Getting Started
Trace Eagle is a cross-platform packet capture and decryption tool. It captures traffic on your computer and phone, automatically decrypts ciphertext into plaintext, and lets you read every request and response directly.
This guide walks you through capturing and understanding your first decrypted request in just a few minutes.
1. Install and launch
Section titled “1. Install and launch”- Follow Install to download the desktop app for your platform (macOS / Windows / Linux).
- Open the app. On first launch it may ask for system permissions (low-level capture needs them); just approve.
- No registration, no login: open it and it just works.
2. The fastest first success: capture your own browser
Section titled “2. The fastest first success: capture your own browser”Want to see results immediately? Use per-process capture: the tool launches your browser for you and captures only that one program, decrypting everything automatically, with no proxy to configure and no certificate to install.
- Go to “Per-process capture” and pick your browser (or enter a launch command).
- Click Start, and the tool launches the browser.
- In the browser, open any website.
- Requests appear in the request list immediately; click one to see the decrypted plaintext: request line, headers, body, and the response too.

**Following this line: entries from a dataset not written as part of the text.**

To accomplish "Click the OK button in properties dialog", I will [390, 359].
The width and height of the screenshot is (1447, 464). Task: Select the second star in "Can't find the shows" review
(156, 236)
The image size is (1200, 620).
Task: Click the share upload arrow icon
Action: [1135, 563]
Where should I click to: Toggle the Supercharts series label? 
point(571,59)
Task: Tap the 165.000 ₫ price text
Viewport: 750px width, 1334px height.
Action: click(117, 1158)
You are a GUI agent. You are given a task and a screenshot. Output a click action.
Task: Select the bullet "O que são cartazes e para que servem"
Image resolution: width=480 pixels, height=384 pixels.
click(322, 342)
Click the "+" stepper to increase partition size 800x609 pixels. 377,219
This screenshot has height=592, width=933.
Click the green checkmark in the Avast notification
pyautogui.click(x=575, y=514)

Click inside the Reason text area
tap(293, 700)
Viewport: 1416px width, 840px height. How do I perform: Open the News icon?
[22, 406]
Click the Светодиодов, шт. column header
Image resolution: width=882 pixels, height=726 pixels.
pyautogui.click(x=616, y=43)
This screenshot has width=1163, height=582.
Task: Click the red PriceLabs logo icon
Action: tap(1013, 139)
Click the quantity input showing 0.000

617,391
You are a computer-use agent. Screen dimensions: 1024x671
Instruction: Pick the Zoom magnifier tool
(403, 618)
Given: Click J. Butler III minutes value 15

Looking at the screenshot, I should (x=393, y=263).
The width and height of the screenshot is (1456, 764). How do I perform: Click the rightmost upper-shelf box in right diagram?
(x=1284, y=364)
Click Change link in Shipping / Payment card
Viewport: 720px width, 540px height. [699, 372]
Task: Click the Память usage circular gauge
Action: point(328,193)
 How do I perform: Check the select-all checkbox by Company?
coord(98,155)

3. Pick a capture method that fits you
Section titled “3. Pick a capture method that fits you”Different targets call for different capture methods. Pick one from the list below:
| What you want to capture | Which capture method |
|---|---|
| A local browser / program, and you also want to edit and replay packets | Proxy capture |
| All traffic on the whole machine, including traffic that does not go through the proxy, UDP / QUIC, and DNS | NIC capture |
| Just one program, with automatic decryption and no certificate | Per-process capture |
| An app that uses certificate pinning or custom encryption you can’t decrypt | App-layer plaintext |
| Built-in system apps and stubborn applications | System-level capture |
| Traffic from an iPhone / iPad | iOS capture |
| Traffic from an Android phone | Android capture |
If you’re unsure, start with proxy capture: it’s the most general, it produces plaintext and lets you edit and replay packets, and it can capture phones and LAN devices along the way.
4. Understanding the interface
Section titled “4. Understanding the interface”- Request list: every captured flow appears here in order; click to expand its details.
- Automatic decryption: when the session key for a flow is available, the tool automatically decrypts the ciphertext into plaintext. For where the keys come from and how far support goes, see TLS decryption.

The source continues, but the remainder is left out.